Back in Kirkland again, Ernie Jr. returned to family practice with his father. Family practice appealed to Ernie because it let him “watch families grow” and  get to know whole patients – their backgrounds, personalities, wants, and  outlooks on life – not just their infirmities.  And working with his father was an easy choice.  “I was very like my father in both appearance and temperament.  We worked well together, and were accepted as almost interchangeable.  It was virtually one long continuum of  “Dr. McKibben” in a community family practice which lasted from 1914 to 1987.”  No one counted the number of babies delivered, bones set or shots administered, but those 73 years spanned medical technology ranging from mustard plasters to Medic One.  And more than once Dr. McKibben delivered a baby girl who grew up to have her own children delivered by … Dr. McKibben.

 

Meanwhile, Ernie and Ardis were raising 4 children (Craig, Connie, Barry and Margaret) and pursuing an active outdoor life.  As Ernie tells the story, while sweating through calisthenics with the Army Reserve (105th General Hospital) on the parade ground at Fort Lewis, he looked at Mt.
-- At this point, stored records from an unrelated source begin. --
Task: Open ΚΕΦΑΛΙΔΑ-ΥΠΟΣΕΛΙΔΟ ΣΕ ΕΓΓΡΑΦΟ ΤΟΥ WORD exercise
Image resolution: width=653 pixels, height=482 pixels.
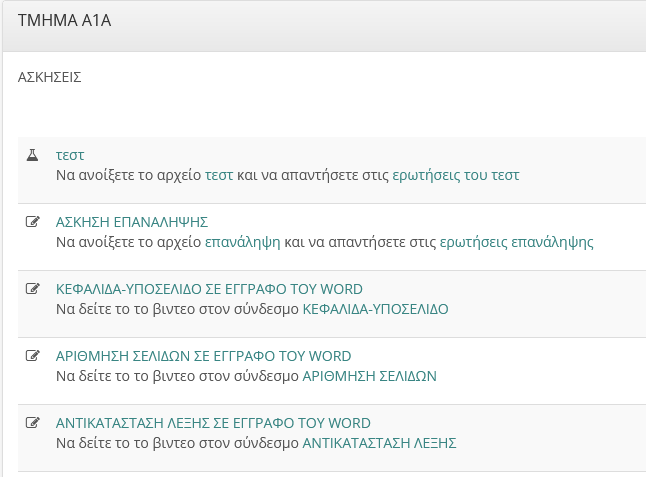Action: tap(209, 289)
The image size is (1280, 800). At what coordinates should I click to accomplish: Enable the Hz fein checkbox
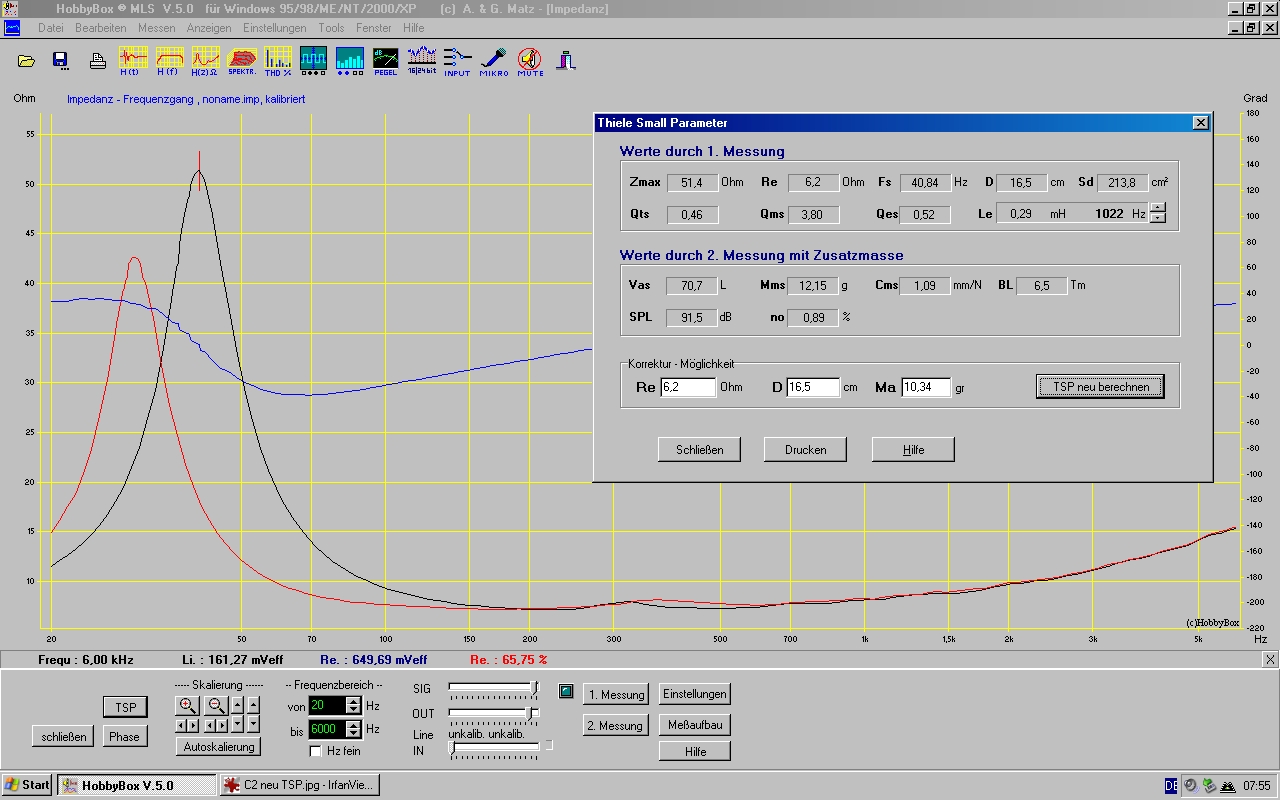tap(316, 751)
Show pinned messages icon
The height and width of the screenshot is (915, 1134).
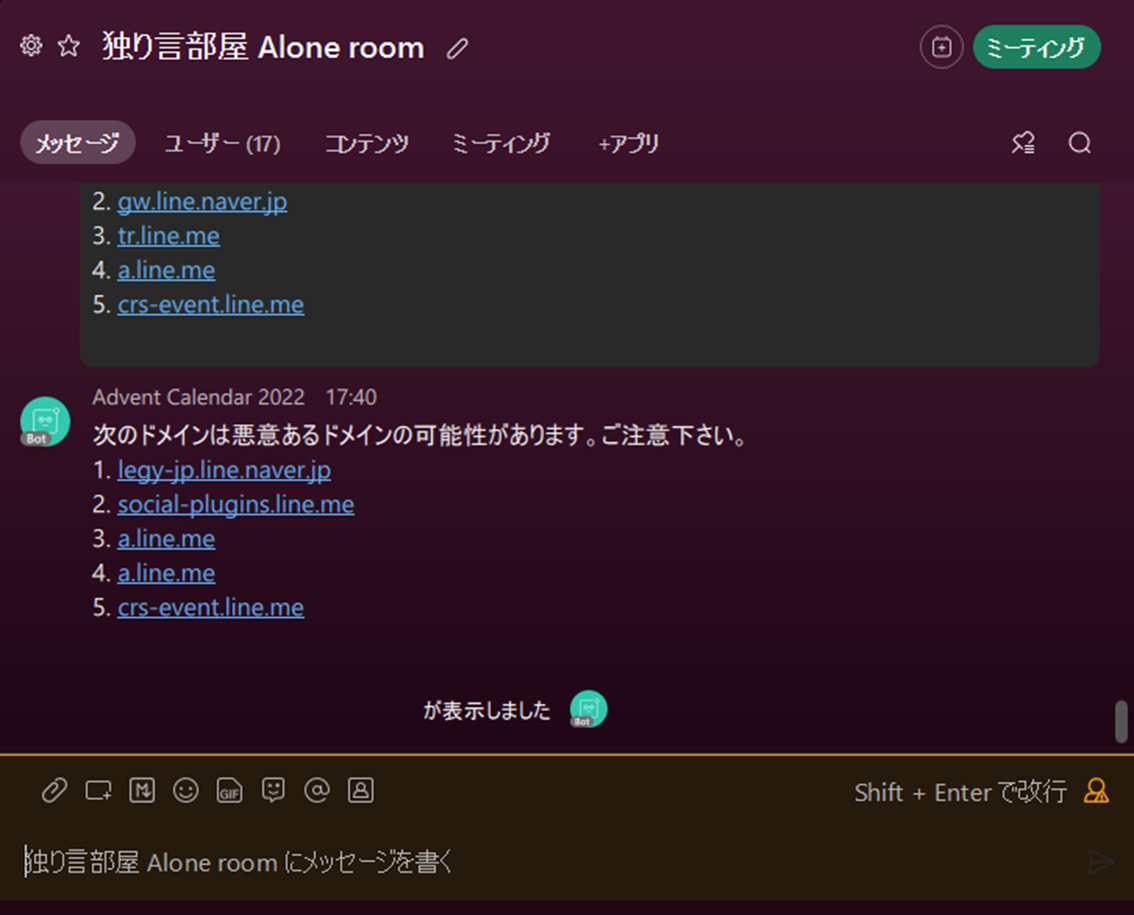[1023, 143]
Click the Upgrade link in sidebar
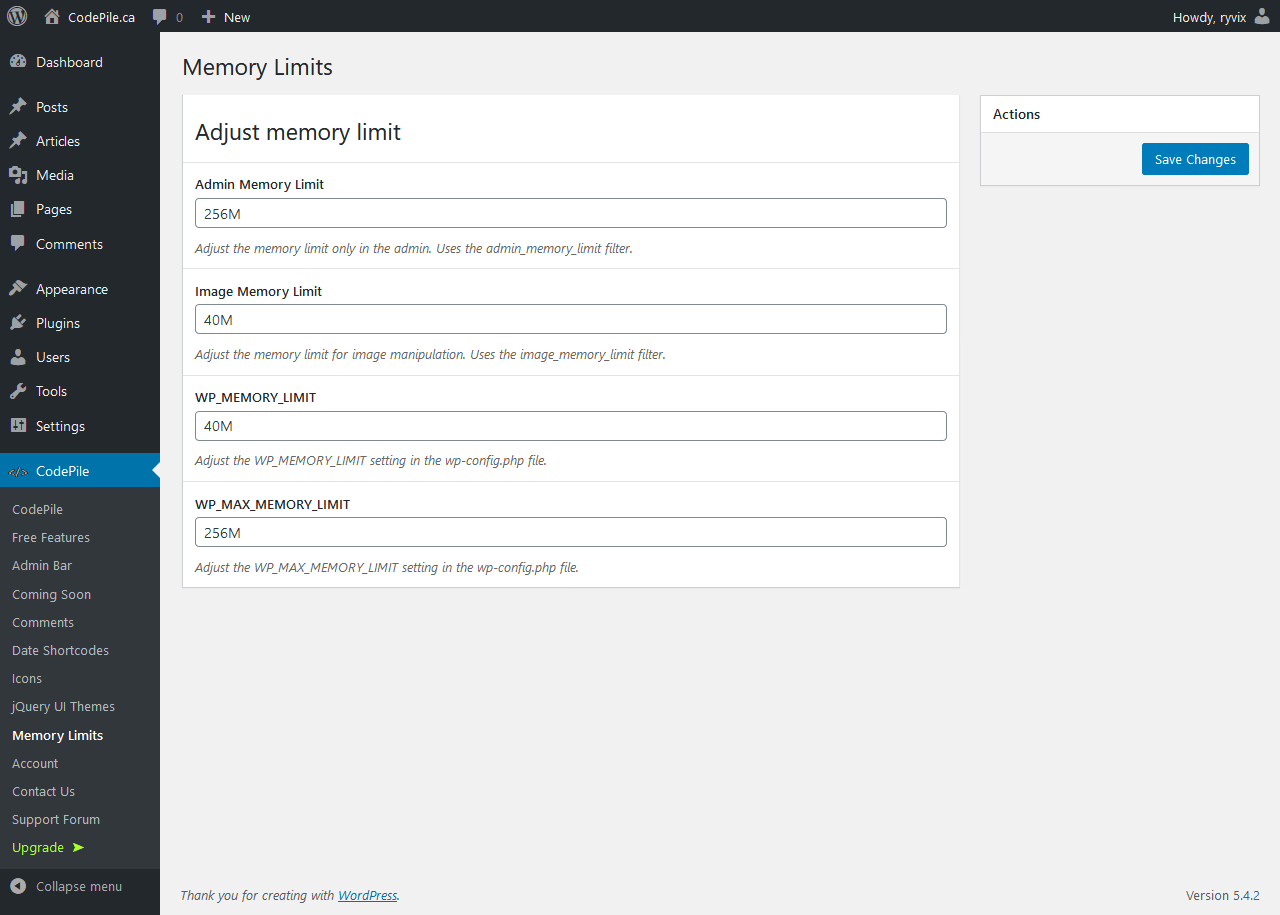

Rainier off in he distance and thought “I could be up there!”    He quit the Reserve in 1956, joined the Mountaineers, and proceeded to climb all the major peaks in Washington.  Family vacations with Ardis and the children usually centered around backpacking and camping trips.   All the mountaineering combined nicely with Ernie’s continuing interest in photography, and he developed real skill at capturing a whole range of wilderness subjects,  from vast snowy peaks to one tiny, perfect avalanche lily.

 

Other community activities included the Rotary Club, the Congregational Church and Boy Scouting.  He raised money for Scouting, taught Scouts first aid, gave them physicals, accompanied them on camping trips and became famous for his campfire stories.  He was deeply involved in planning and launching Evergreen Hospital, serving twice as Chief of Staff. Even though he was scaling back his obstetrics practice at the time it opened, he made sure he delivered a baby there “just to say that I’d done it.”

 

Retirement in 1987 meant time for some long-deferred hobbies such as travel and playing the organ.  It also meant more time for gardening, both the vegetable variety and the landscaping variety. He planted trees by the dozen, transforming the backyard alder patch into a pleasing nature trail showcasing the reddish wood of the cedar stump, the curving trunks of the corkscrew willow.

 

When Ernie and Ardis moved to Emerald Heights retirement community in 1997, Ernie naturally gravitated to working on the woodsy trail around the perimeter.  He helped build new sections of trail, pulled out blackberries and planted new ground cover and more trees.  He also wrote a monthly column for the Emerald Heights newsletter about what was blooming, sprouting, greening up or turning color along the trail.

 

A few years after Ardis’s death in 2005, Ernie had to abandon gardening as his eyesight failed and mobility decreased.  He became a great fan of audio books, especially on the topic of United States history.

 

Ever the Kirklander, Ernie spent his last days at the Gene and Irene Wockner Hospice care center, a part of Evergreen Hospital.  He died peacefully in the town where he was born, and under the care of medical complex he helped to build.    He is survived by a sister, Helena Kirkwood, his children Craig, Connie, Barry and Margaret Mckibben, and five grandchildren.  He will be dearly missed.

 

Memorial services will be held on Tuesday, November 22, at 2 pm, at Emerald Heights Retirement Community, 10901 176th Circle NE in Redmond. All are welcome to come and share their memories of Ernie.

 

The family suggests any gifts in Ernie’s memory be sent to the “Emerald Heights Trail Fund” at the address above.